The simplest way to blend images is to combine the foreground and background colour values using linear interpolation, which is often accomplished using alpha matting Gradient-domain compositing (or Poisson blending) was first introduced by Perez et al. which considers the boundary condition for seamless cloning. Deep neural networks further improved colour properties of the composite by learning to improve the overall photo realism. Multi-Scale Image Harmonization introduced smooth histogram and noise matching which handles fine texture on top of colour, however it does not capture more structured textures like brush strokes which often appear in paintings. Image Melding combines Poisson blending with patch-based synthesis in a unified optimization framework to harmonize colour and patch similarity. Camouflage Images proposed an algorithm to embed objects into certain locations in cluttered photographs with a goal to make the objects hard to notice. While these techniques are mostly designed with photographs in mind, our focus is on paintings. We are interested in the case where the background of the composite is a painting.

Style Transfer using Neural Networks. Recent work on Neural Style transfer has shown impressive results on Neural Style transfer has shown impressive results on transferring the style of an artwork by matching the statistics of layer responses of a deep neural network.
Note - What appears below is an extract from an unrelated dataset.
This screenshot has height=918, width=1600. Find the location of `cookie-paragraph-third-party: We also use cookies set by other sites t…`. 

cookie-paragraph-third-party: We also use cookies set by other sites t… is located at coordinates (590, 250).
These methods transfer arbitrary styles from one image to another by matching the correlations between feature activations extracted by a pretrained deep neural network on image classification. The reconstruction process is based on an iterative optimization framework that minimizes the content and style losses computed from the VGG neural network. With regards to photographic exchange, Luan et al. limit confounds utilizing scene analysis. Gatys et al. fasten up the style transferring process by producing a large size, high quality stylisation using Guided Gram Matrixes and colour histogram matchings. Ongoing methodologies supplant the Gram lattice with coordinating different measurements of neural responses. Liao et al. further improve the nature of the outcomes by presenting bidirectional dense correspondence field matches.
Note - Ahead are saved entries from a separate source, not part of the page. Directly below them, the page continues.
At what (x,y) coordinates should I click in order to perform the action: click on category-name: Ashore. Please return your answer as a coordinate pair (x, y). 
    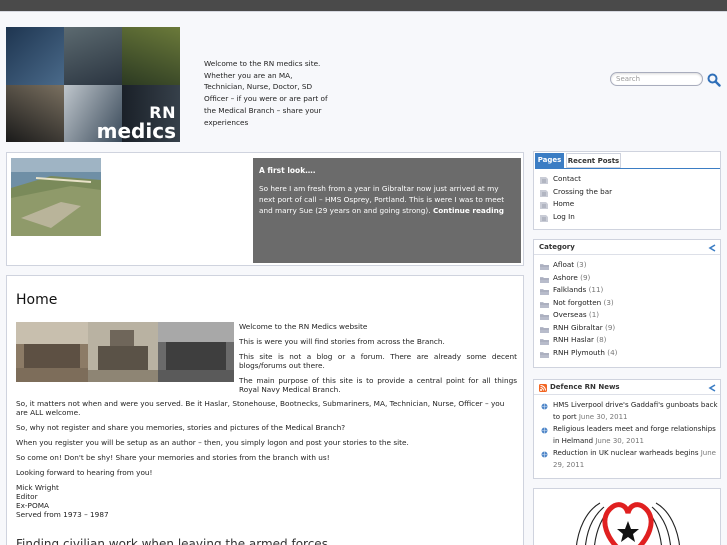
    Looking at the image, I should click on (566, 277).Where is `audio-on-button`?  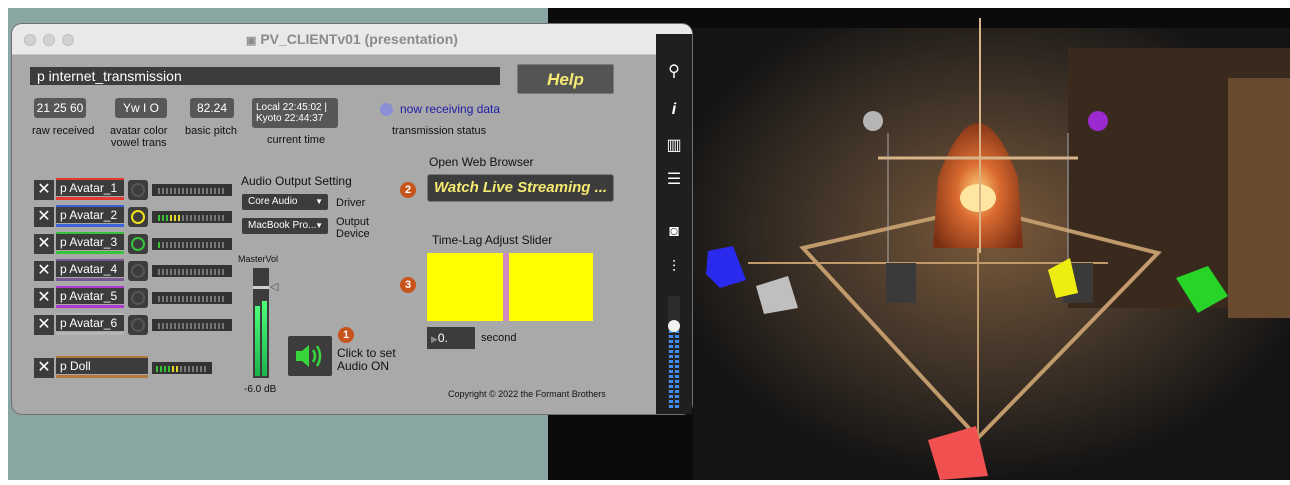
audio-on-button is located at coordinates (310, 356).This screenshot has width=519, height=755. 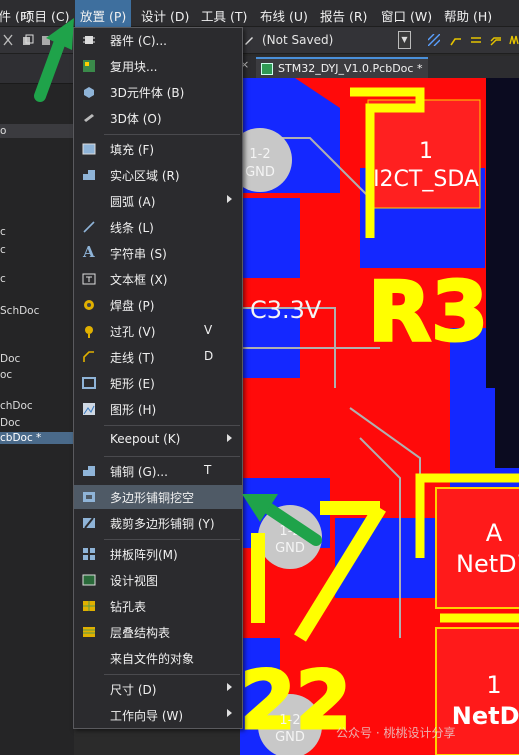 I want to click on pad-number: 1-2, so click(x=290, y=720).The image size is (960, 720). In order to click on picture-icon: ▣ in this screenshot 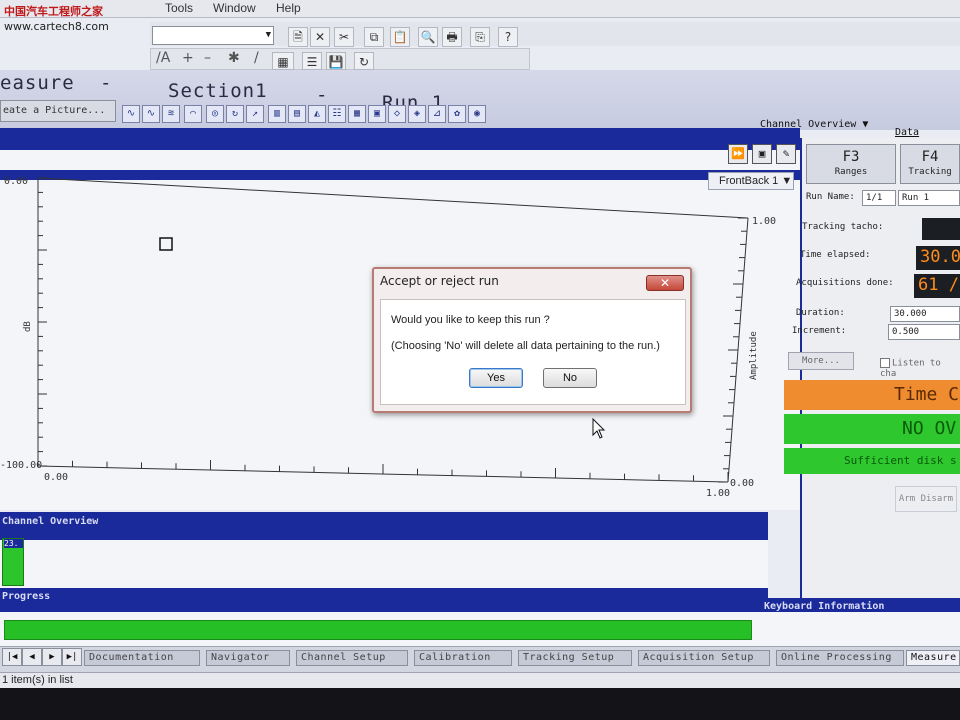, I will do `click(762, 154)`.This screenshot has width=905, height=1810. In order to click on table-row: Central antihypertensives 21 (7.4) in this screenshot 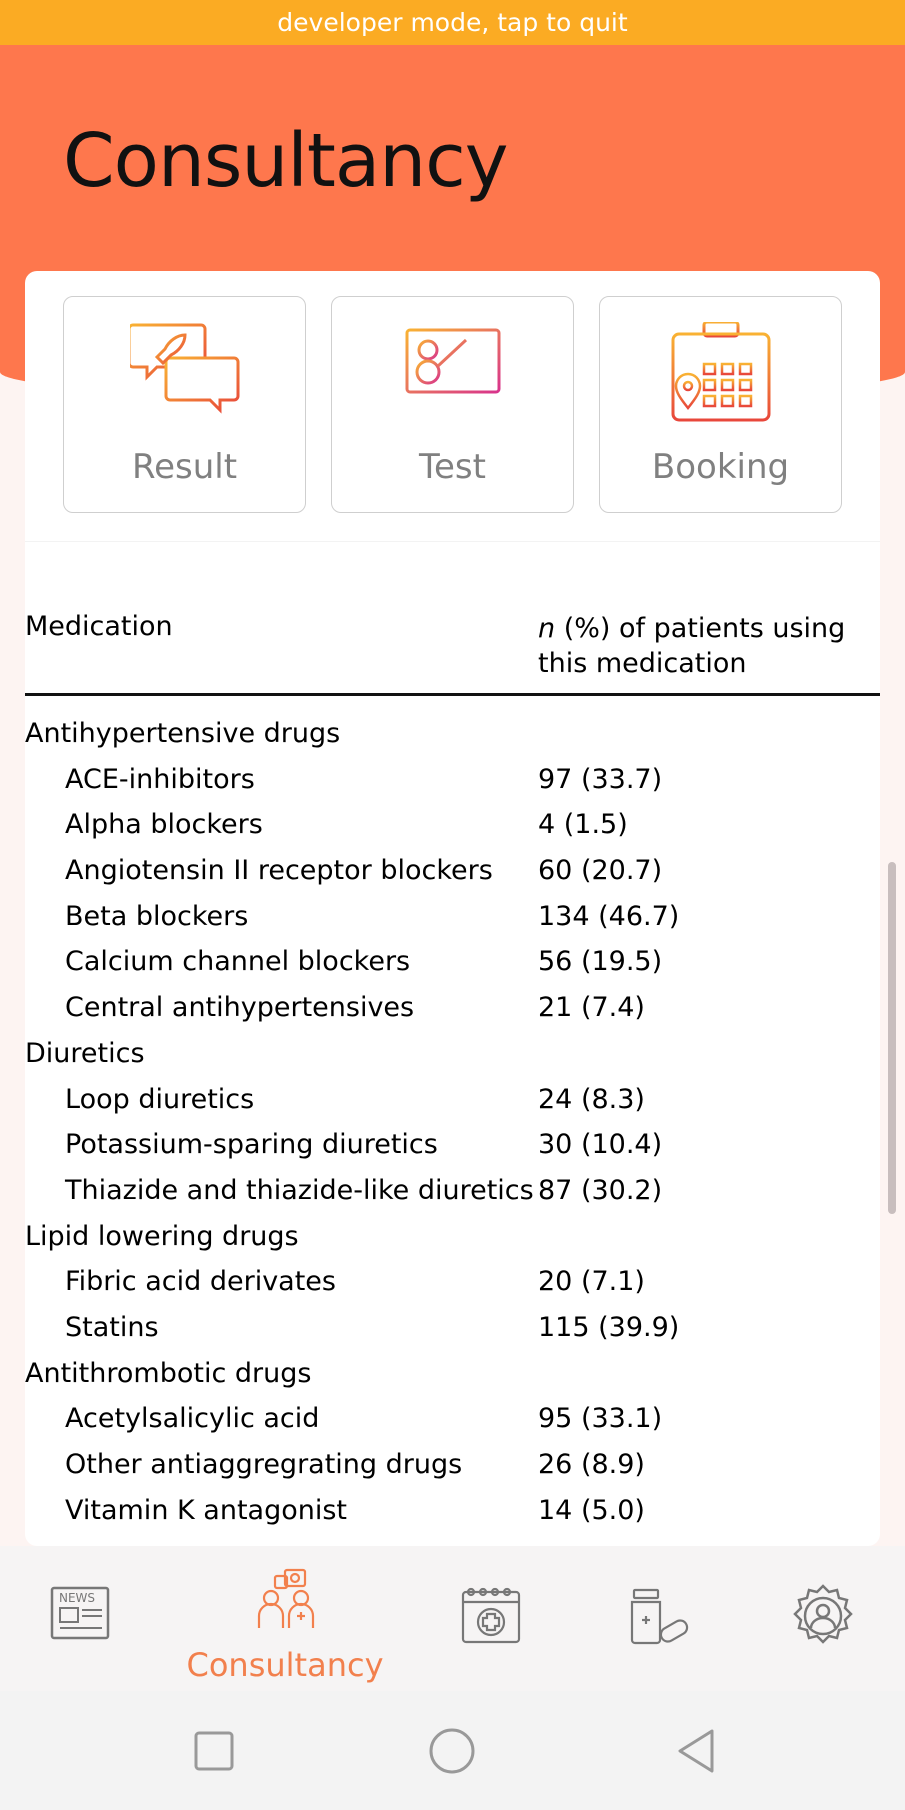, I will do `click(452, 1008)`.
The main idea is to transfer relevant characteristics of the painting on the embedded object and further to improvise the output quality. For this approach two-pass mechanism can be used: First pass (Robust Coarse Harmonization) and the Second Pass (High-Quality Refinement). The first pass is to achieve the harmonization task by performing a rough match of the colour and texture properties of the pasted region to those of semantically similar regions in the painting. The second pass is to enhance the quality of resultant obtained from the first pass.Basically, we have a style image (target painting), and the content image consists of a component of a painting to be added to the style image. There is also a plan to use the mask image (optional) of the added object. The mask image is used to compute the loss functions only for that part of the image. But the Content Image is manually done or should try with image composition technique. we need to cut and paste the object into our target painting and send them along with mask image for Image harmonization.